What I would pay for would be an editor in the style of ST2 but with a few IDE features like being able to jump to method definitions by shift clicking etc.

Basically a very lightweight IDE with good text editing features (like VIM style keyboard shortcuts). Integrate a terminal into it, but do it in a very slick way with the ability to run "recipe" type commands.

For example if I forget the switches for a git command, I should be able to search for roughly what I want and have a result return which will populate a command in the terminal.

This might mean hyper focusing on a few languages however.

Not sure I would like the recurring model for just using the editor. Since this would likely mean you would have to implement some sort of always on cloud integration into the editor which would annoy me and make me worry about losing access to my editor.

What I might pay for on a recurring basis would be access to a repo of high quality plugins that were well integration with every version of the editor. Also maybe some functionality to allow me to share the editor session with someone remotely.




I dont want to gimp the user experience or implement cloud features just to get people to pay. At the same time if I am going to be spending 2-3 years to build something I would rather it be something that has a recurring income stream.


What would happen if someone doesn't pay for a month, would you somehow shut off their editor?

It would be extremely annoying for that to happen because a payment got screwed up or something.
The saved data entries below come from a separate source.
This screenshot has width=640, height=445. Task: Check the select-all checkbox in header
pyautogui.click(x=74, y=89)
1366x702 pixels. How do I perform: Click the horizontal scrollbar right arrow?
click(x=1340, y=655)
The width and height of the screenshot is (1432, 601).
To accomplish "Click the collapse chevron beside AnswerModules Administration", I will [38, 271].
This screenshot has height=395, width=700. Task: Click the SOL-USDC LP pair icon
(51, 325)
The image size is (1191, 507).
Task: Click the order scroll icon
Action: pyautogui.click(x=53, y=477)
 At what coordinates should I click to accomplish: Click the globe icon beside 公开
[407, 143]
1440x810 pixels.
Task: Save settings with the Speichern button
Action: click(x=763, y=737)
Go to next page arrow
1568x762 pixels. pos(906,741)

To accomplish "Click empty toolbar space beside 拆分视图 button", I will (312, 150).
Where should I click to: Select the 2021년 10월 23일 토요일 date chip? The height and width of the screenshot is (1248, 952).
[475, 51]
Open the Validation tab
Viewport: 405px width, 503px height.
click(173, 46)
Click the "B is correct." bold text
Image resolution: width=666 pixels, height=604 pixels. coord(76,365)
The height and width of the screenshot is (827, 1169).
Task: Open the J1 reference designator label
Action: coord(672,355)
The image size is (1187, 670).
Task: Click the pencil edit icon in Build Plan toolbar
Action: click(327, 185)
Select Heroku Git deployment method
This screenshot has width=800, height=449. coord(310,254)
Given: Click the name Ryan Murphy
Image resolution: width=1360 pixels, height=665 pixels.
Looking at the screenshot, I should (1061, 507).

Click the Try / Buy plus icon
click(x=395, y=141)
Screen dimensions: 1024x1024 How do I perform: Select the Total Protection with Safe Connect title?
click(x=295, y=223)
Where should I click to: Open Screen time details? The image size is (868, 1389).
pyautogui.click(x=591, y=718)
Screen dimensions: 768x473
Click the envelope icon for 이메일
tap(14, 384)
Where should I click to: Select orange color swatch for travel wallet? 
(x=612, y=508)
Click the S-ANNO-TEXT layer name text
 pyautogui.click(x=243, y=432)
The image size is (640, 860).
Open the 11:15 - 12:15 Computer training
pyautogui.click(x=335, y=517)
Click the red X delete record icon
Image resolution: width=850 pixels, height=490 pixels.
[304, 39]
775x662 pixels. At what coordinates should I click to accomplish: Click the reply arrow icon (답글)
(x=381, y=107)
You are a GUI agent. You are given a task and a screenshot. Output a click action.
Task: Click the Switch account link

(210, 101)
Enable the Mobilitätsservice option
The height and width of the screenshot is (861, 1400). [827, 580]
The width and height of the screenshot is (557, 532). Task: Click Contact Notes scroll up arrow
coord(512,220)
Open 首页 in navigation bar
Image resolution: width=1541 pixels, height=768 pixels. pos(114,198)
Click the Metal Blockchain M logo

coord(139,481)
If you make an editor so good that everyone wants to use it you can probably make enough from one off sales assuming you set the price right.

By and large when it comes to tools I want to buy them and keep them rather than lease them.


This is a good question - I dont think I have a good answer. I lean towards not implementing a check or stop your use. Maybe a monthly reminder for one / two months saying you have not paid. After that I would just assume that the user has stopped using my editor.


In order to justify a monthly payment I feel you would really have to be pushing out frequent high quality updates that just kept making it better and better.

If development started to get stagnant I would probably "forget" to renew it after my CC expired or something like that. Or at some point I'd just feel "I've given this guy enough money" and cancel even if I kept using the editor.


I totally agree about the Lightweight IDE thing. IMO Sublime is close to being great, but some missing features must be preventing people from writing great plugins like those in Emacs world.